## What the exercise asks
In the entries below, find the lines that contain the word "agent" and copy them.
------ Exercise data
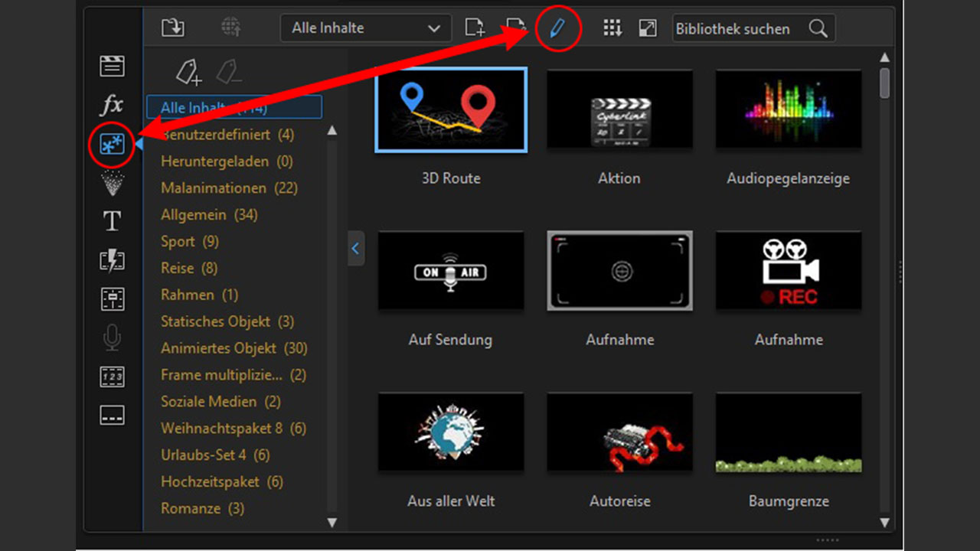Open the fx Effects Room
The height and width of the screenshot is (551, 980).
(x=112, y=105)
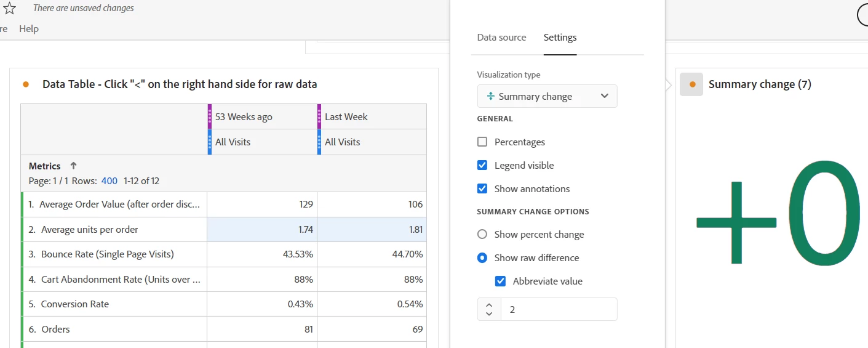868x348 pixels.
Task: Click the blue handle on first All Visits
Action: tap(210, 142)
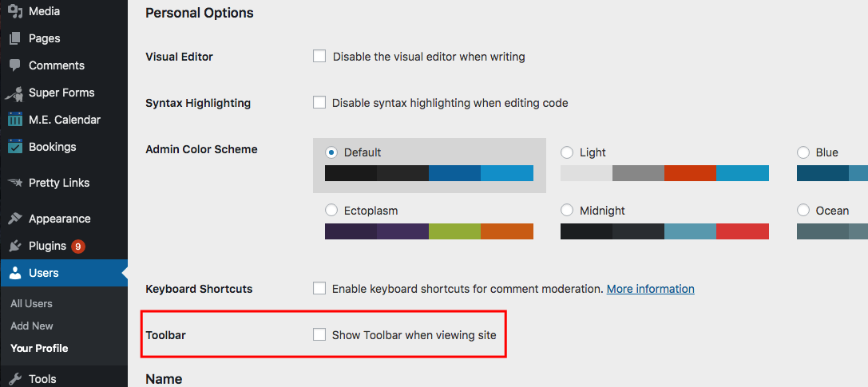The image size is (868, 387).
Task: Click the Super Forms icon
Action: click(14, 93)
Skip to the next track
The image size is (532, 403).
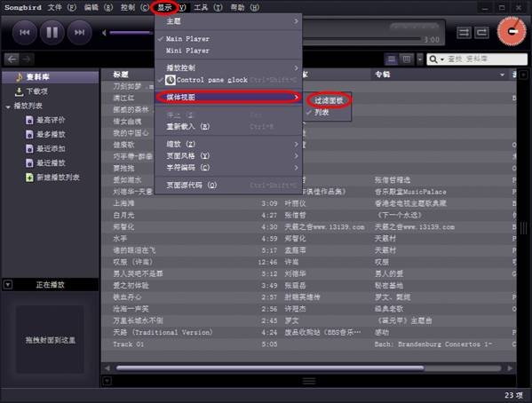[79, 33]
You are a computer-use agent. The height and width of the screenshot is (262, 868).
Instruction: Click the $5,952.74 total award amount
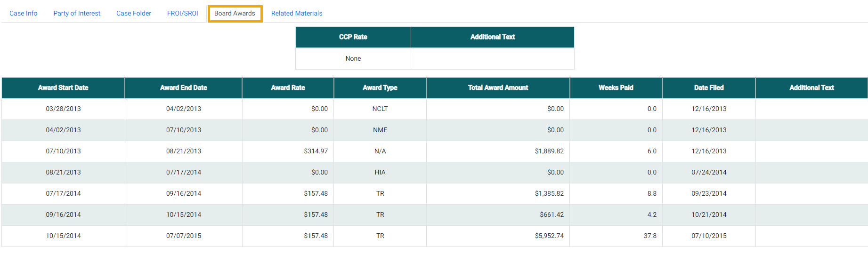[549, 236]
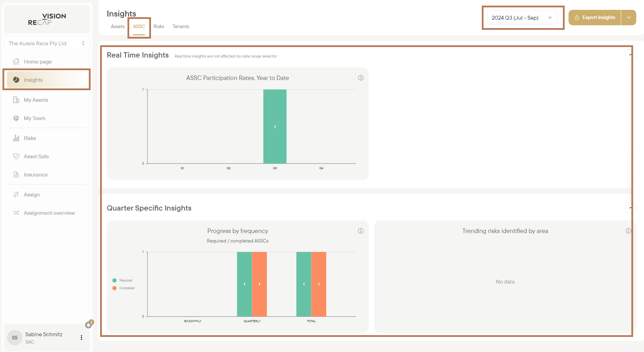Click the Progress by frequency info icon
The image size is (644, 352).
(x=361, y=231)
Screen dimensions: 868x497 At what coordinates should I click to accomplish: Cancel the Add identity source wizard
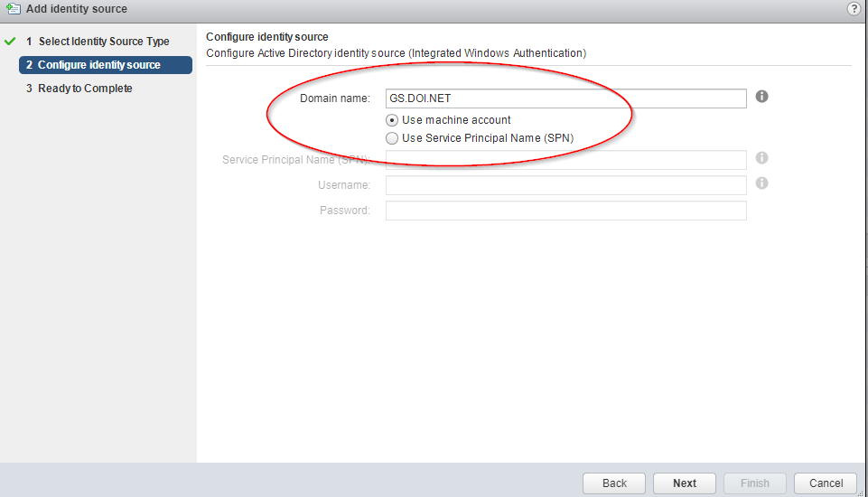(826, 483)
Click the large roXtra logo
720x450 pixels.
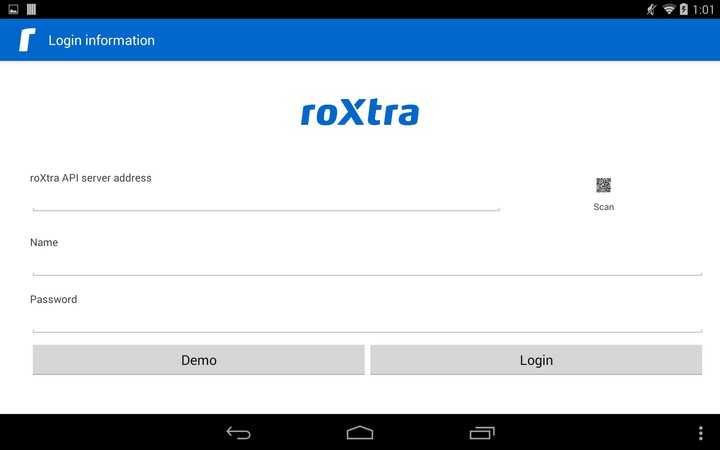[x=360, y=113]
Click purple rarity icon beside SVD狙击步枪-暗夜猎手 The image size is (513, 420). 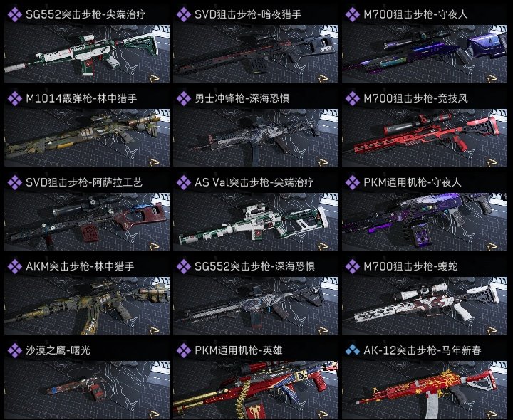point(184,15)
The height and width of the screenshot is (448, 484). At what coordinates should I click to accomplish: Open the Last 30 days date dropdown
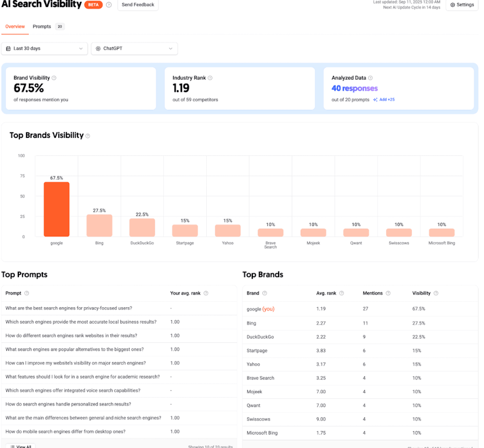coord(45,49)
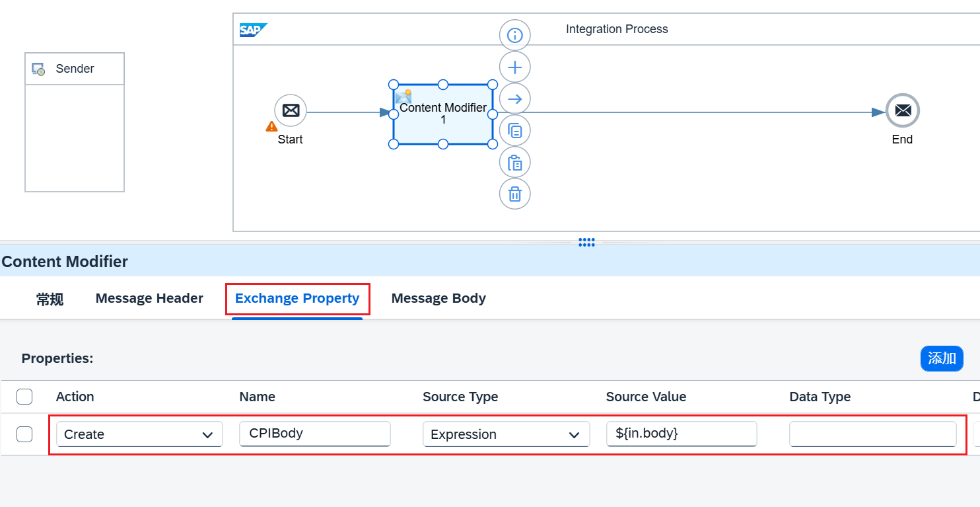The width and height of the screenshot is (980, 507).
Task: Click the paste clipboard icon
Action: (x=514, y=163)
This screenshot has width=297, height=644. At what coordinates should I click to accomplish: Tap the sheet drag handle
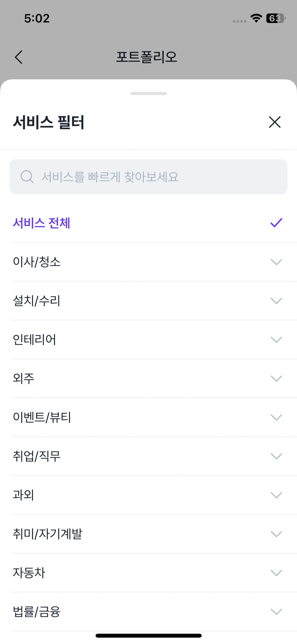click(149, 94)
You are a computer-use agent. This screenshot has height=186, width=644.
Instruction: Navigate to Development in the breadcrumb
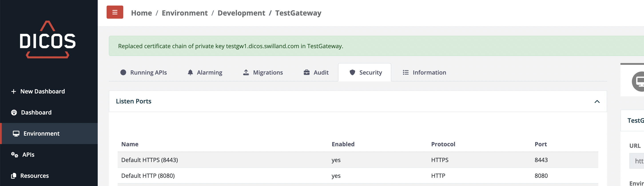point(241,13)
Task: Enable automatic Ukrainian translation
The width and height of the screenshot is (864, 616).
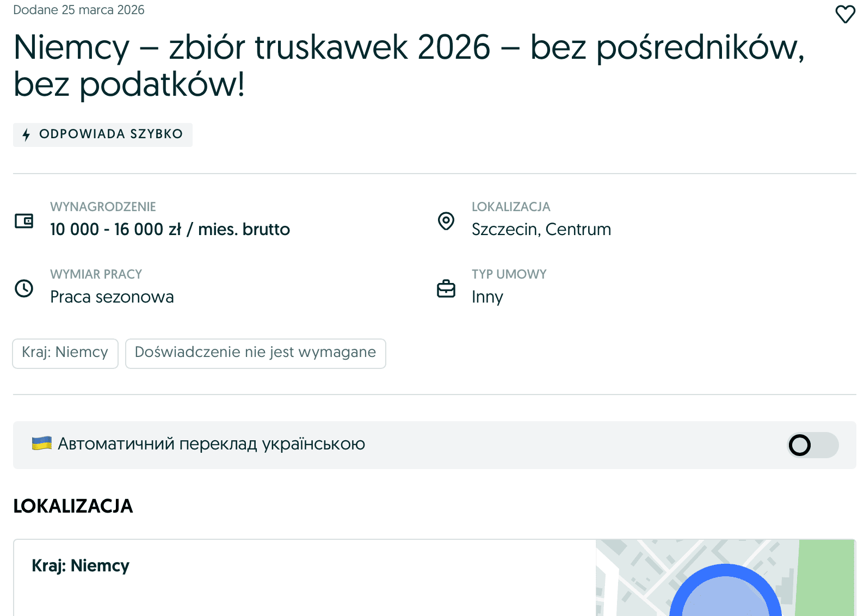Action: click(812, 445)
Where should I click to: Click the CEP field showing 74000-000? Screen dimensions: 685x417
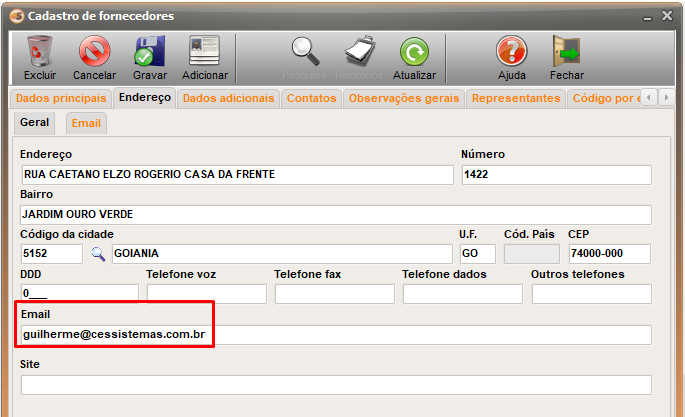pos(609,254)
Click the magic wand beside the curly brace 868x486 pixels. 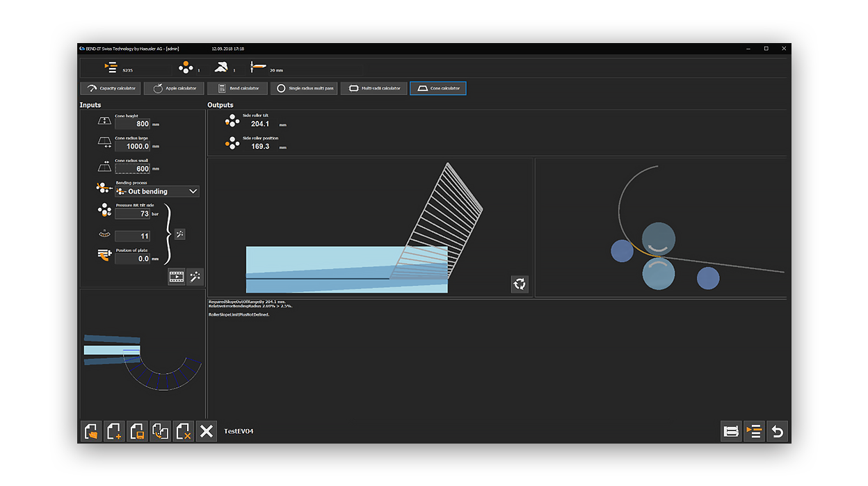tap(179, 234)
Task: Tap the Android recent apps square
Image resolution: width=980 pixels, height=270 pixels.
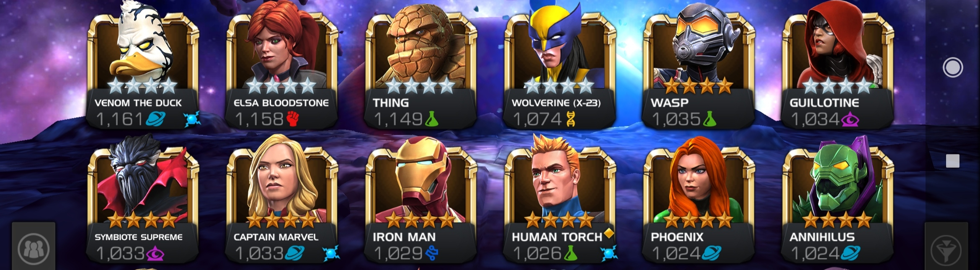Action: [x=953, y=161]
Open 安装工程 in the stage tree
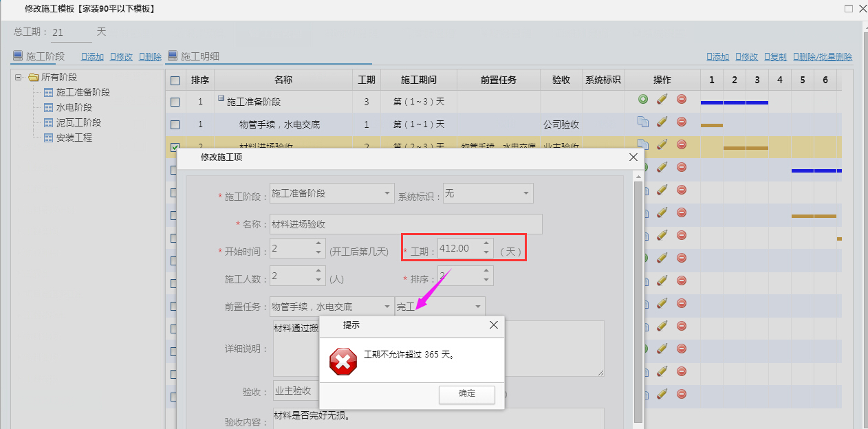The width and height of the screenshot is (868, 429). click(74, 138)
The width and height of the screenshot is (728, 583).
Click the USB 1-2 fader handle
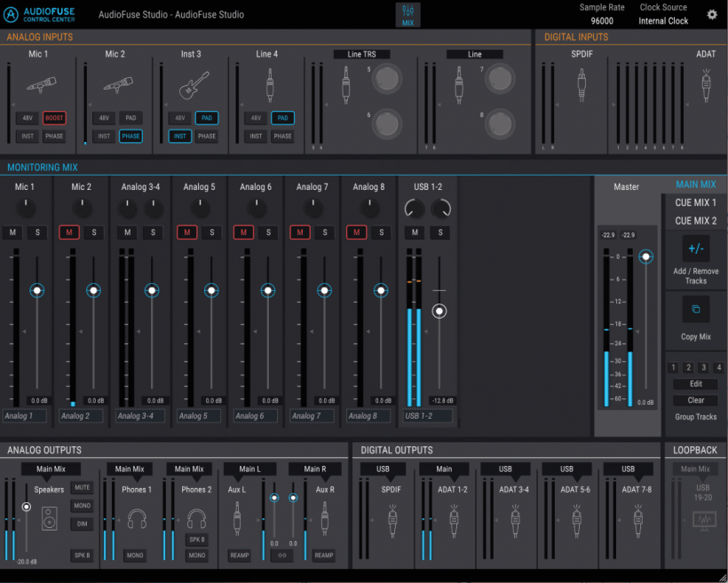click(x=439, y=311)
------------
## Completed task
You are a computer-use agent. The height and width of the screenshot is (262, 868).
You are a computer-use agent. This screenshot has height=186, width=644.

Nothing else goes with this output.